What is being asked: Output each line exactly as written, from the first line of the records to the line bearing "Given: Open the ad Details button", inclusive, while leaving every picture out.

(Data for the task Opens)

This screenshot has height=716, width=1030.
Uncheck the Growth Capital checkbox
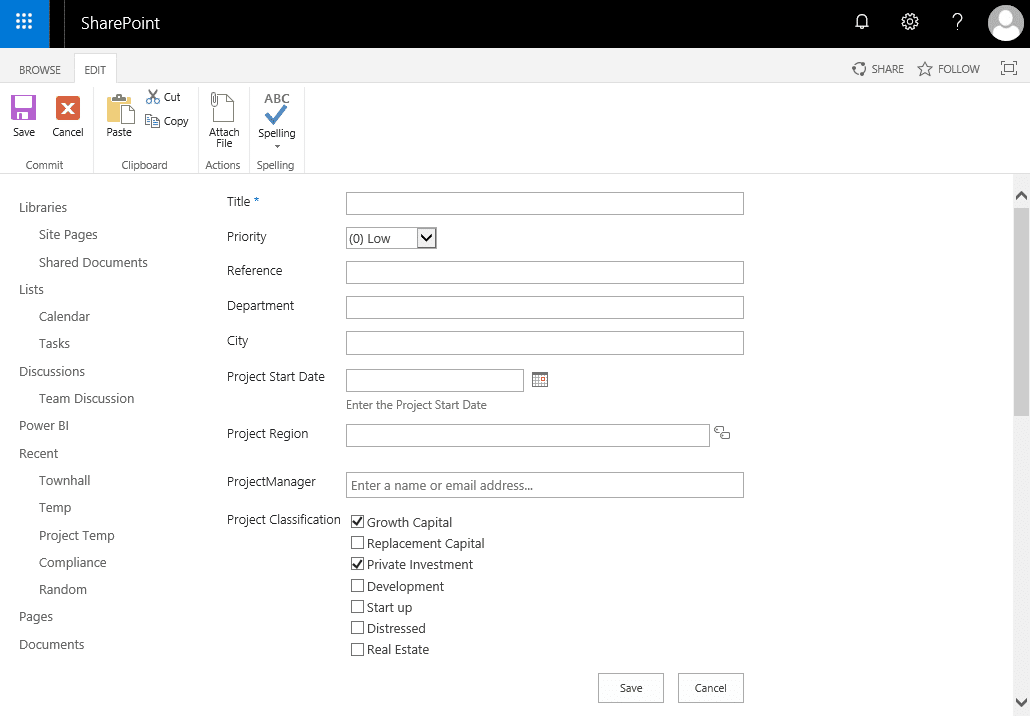click(357, 521)
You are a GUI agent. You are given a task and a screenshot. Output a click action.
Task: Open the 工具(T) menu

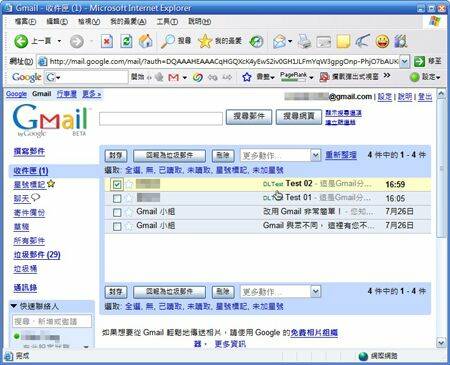(167, 21)
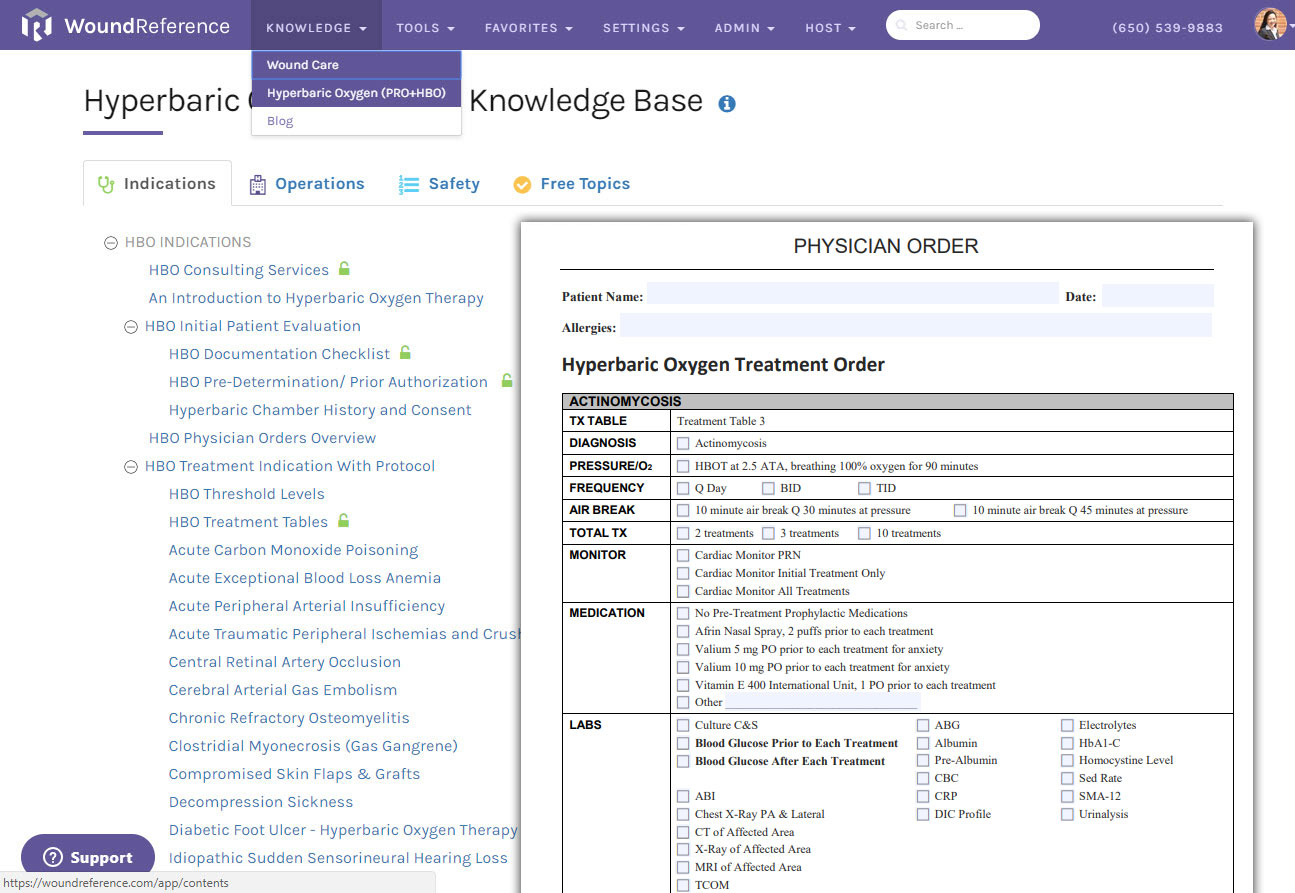Switch to the Safety tab

click(452, 184)
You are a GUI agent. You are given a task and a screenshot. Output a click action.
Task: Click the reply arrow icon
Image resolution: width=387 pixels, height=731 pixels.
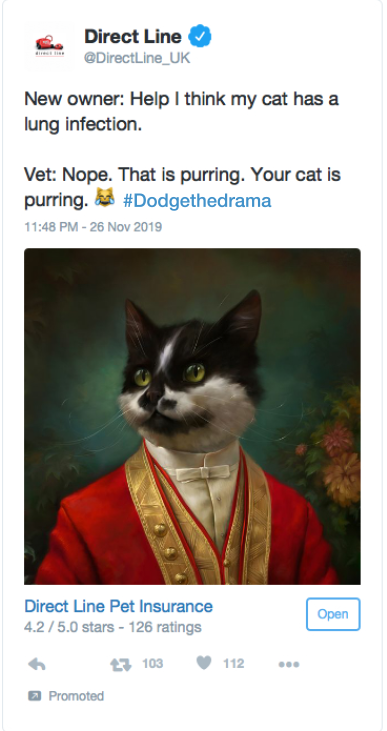click(37, 664)
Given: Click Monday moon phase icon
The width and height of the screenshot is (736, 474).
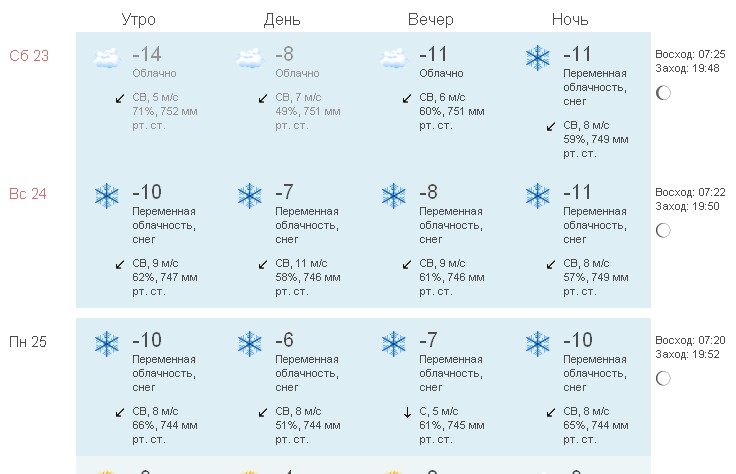Looking at the screenshot, I should pyautogui.click(x=662, y=378).
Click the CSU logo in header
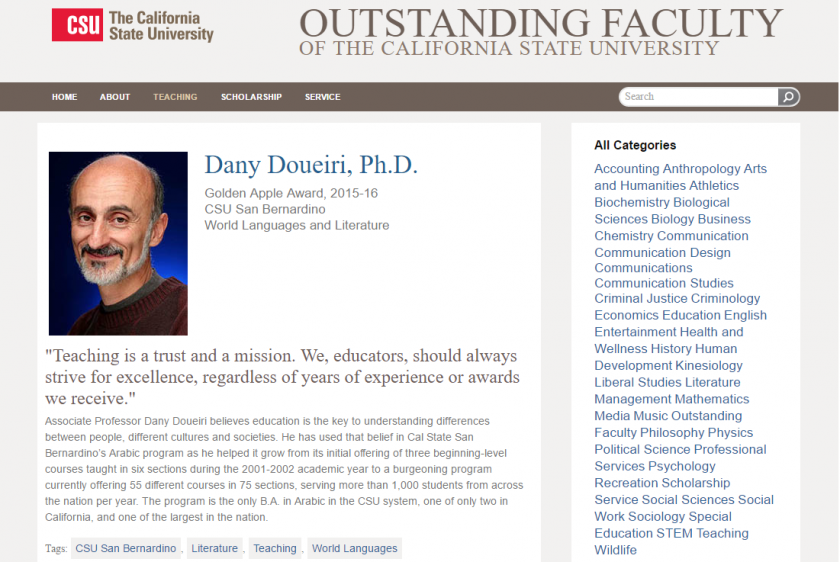 coord(133,26)
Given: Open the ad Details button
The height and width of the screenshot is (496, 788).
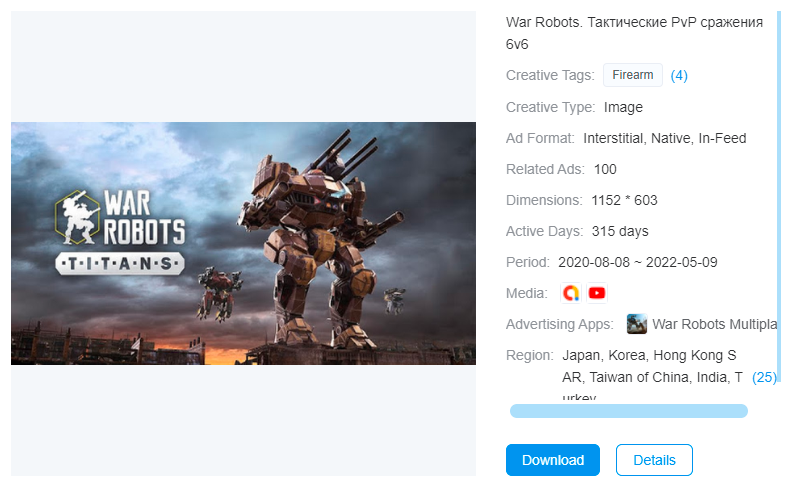Looking at the screenshot, I should 654,460.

(Data for the task Closes)

Answer section:
This screenshot has height=716, width=1030.
Uncheck the Growth Capital checkbox
click(357, 521)
You are a GUI agent. You are given a task and a screenshot. Output a click action.
Task: Open the 工具(T) menu

(167, 21)
Switch to the Safety tab

click(452, 184)
You are a GUI agent. You are given a task and a screenshot. Output a click action.
Task: Click the reply arrow icon
Image resolution: width=387 pixels, height=731 pixels.
click(37, 664)
Given: Click Monday moon phase icon
The width and height of the screenshot is (736, 474).
Looking at the screenshot, I should pyautogui.click(x=662, y=378).
Click the CSU logo in header
 coord(133,26)
Given: Open the ad Details button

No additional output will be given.